→ **Tareas pendientes**
1. Responde brevemente, según el texto sobre la monarquía:
(a) ¿Con qué nombre fue investido rey Juan Carlos de Borbón?
(b) ¿Qué ley menciona expresamente la cláusula derogatoria de la Constitución de 1978?
(c) ¿Qué forma política del Estado español eligieron los constituyentes?
2. Prosigue el texto sobre la monarquía a partir de su última oración.

→ **Texto de origen**
+ + + +

UNA MONARQUÍA ENTRE ALGODONES
JOSÉ ANTONIO MARTÍN PALLÍN
Comisionado
español de la Comisión
Internacional de Juristas (Ginebra)
La monarquía reaparece en España por la decisión omnímoda de la voluntad del dictador que había designado a Juan Carlos de Borbón, como príncipe de España y sucesor a título de rey. Por cierto, tuvo que jurar los principios fundamentales del movimiento y esperar hasta el momento de la muerte de Franco, sabiendo que se había reservado la posibilidad de revocar su nombramiento. Cumplidas ya las previsiones sucesorias, es decir el fallecimiento de su promotor, fue investido como rey y jefe del Estado con el nombre de Juan Carlos I, denominación que ostentó hasta el momento de su abdicación. Desde ese momento hasta que se produce la aprobación de la Constitución de 1978 Juan Carlos I, firmo un indulto general, dos amnistías y la ley de la reforma política, así como numerosas y leyes que llevaban el signo indeleble del régimen dictatorial.
El texto
constitucional del año 1978 rompe con la arquitectura política y legislativa de
la dictadura, nacida de un golpe militar contra la república legítimamente
constituida, e introduce una cláusula derogatoria en la que deja sin efecto
todas las leyes que constituían la base del régimen y expresamente la Ley de
Sucesión en la Jefatura del Estado, de 26 de julio de 1947. Rompe el nexo que
unía a Juan Carlos de Borbón con la ley franquista y establece que la Corona de
España es hereditaria en los sucesores de S. M. Don Juan Carlos I de Borbón, legítimo
heredero de la dinastía histórica. La Constitución fue votada mayoritariamente
y no sabemos, por lo menos yo no, si todos los que la refrendaron con su voto,
eran monárquicos. La cuestión sobre el sistema político quedó aparcada y los
constituyentes optaron, como forma política del Estado español, por una
monarquía parlamentaria.

+ + + +

→ **Datos proporcionados**
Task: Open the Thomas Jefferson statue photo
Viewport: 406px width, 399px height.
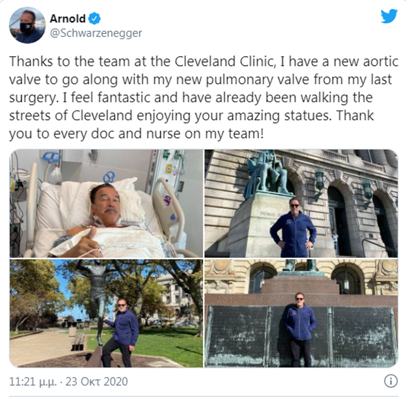Action: click(301, 203)
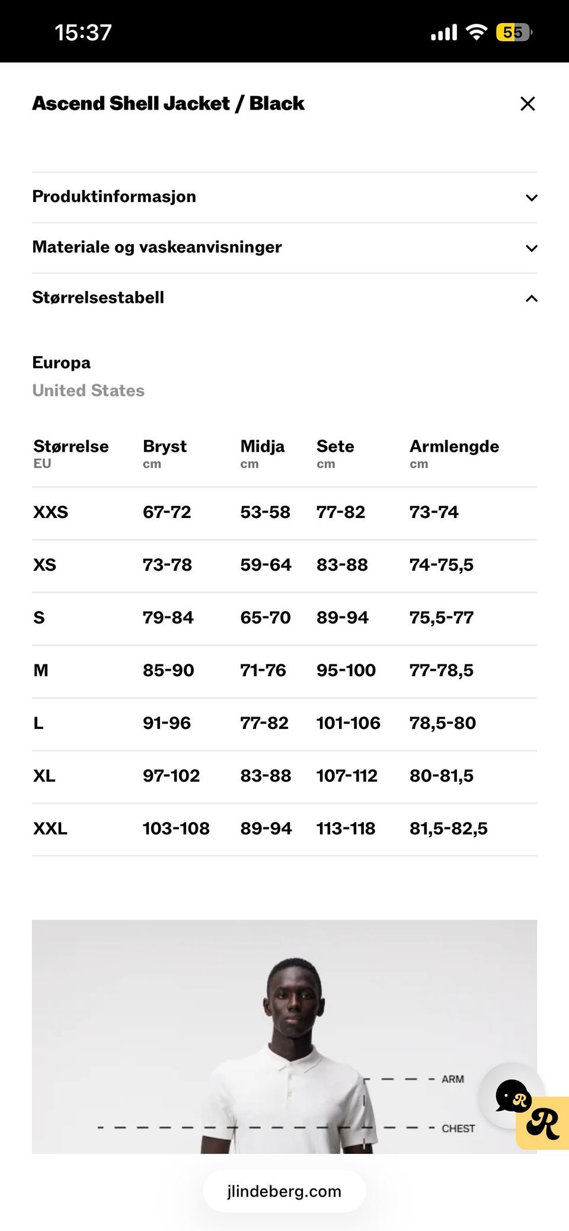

+ + + +

→ **Respuestas esperadas**
1.
(a) Con el nombre de Juan Carlos I.
(b) La Ley de Sucesión en la Jefatura del Estado, de 26 de julio de 1947.
(c) Una monarquía parlamentaria.

2.
A partir de este
momento, no hay duda que el rey Juan Carlos I gozaba de una legitimidad de
origen a pesar de las circunstancias que lastraban su pasado dictatorial. Debía
ser consciente de la fragilidad de su posición, por lo menos entre la mayoría
de los partidos políticos que habían constituido la oposición a la dictadura.
Es más, el Partido Socialista Obrero Español (PSOE) había presentado una
propuesta, en el trámite de elaboración del texto constitucional, para el
establecimiento de la república como forma de organización política del Estado.
Más tarde, fue retirada y se adoptó el texto vigente.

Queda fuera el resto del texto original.